In the second quarter of 2013, the Index indicated the following:
- San Francisco Bay Area values climbed 10.9% from the second quarter of 2012 and 5.0% from the first quarter of 2013. The average luxury home in San Francisco is $2.9 million.
- Los Angeles area values rose 6.1% from the second quarter a year ago and 3.3% from the first quarter of 2013. The average luxury home in Los Angeles is $2.1 million.
- San Diego area values gained 8.0% year-over-year and 4.9% from the first quarter of 2013. The average luxury home in San Diego is $1.7 million.
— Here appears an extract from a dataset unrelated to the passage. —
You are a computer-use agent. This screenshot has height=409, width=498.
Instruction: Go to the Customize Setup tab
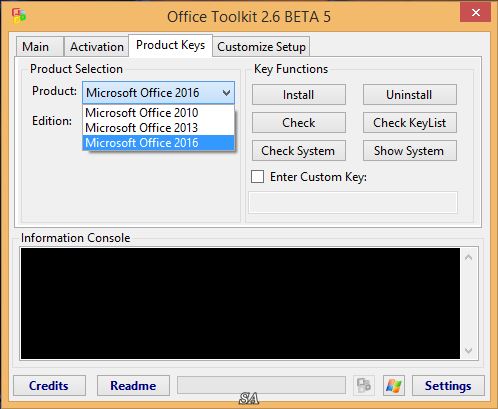(261, 47)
“This was one of the best quarters in recent history for California luxury home prices in First Republic’s urban, coastal markets,” said Katherine August-deWilde, President and Chief Operating Officer of First Republic Bank. “Limited inventory and growing demand from both U.S. and international buyers are driving the market. Many properties generated multiple offers. It was a very strong quarter.”
First Republic Bank produces the Prestige Home Index each quarter with Core-Logic Case-Shiller, a leading provider of automated property valuation services and home price metrics to U.S. financial institutions. Historical results of the Index, which has tracked luxury homes since 1985, are accessible at www.firstrepublic.com. First Republic Bank is an active lender in the luxury home market for primary residences and vacation homes.
The 10.9% gain year-over year was the largest increase in values since the fourth quarter of 2005. San Francisco values are now the highest since the fourth quarter of 2008 and are approaching the all time highs of 2007.
In San Francisco, the market was strong. “It’s a healthy, solid market. If people want a property, they will pay big numbers for it,” said Val Steele of Sotheby’s International Realty in San Francisco. “We’re seeing very strong demand and a lack of inventory. The luxury market will continue to do well here because San Francisco has it all: It is an international city and we offer great value compared to places like Shanghai, London and Hong Kong.”
In Silicon Valley, there was continued robust demand for luxury homes. “We have two major buyer pools: successful people in the technology business and international buyers from China,” said Ken DeLeon of DeLeon Realty in Palo Alto. “Both groups are quite bullish and many are looking at properties in the $5 million to $10 million range. They feel very confident. You’re beginning to see multiple offers, even in the upper end.”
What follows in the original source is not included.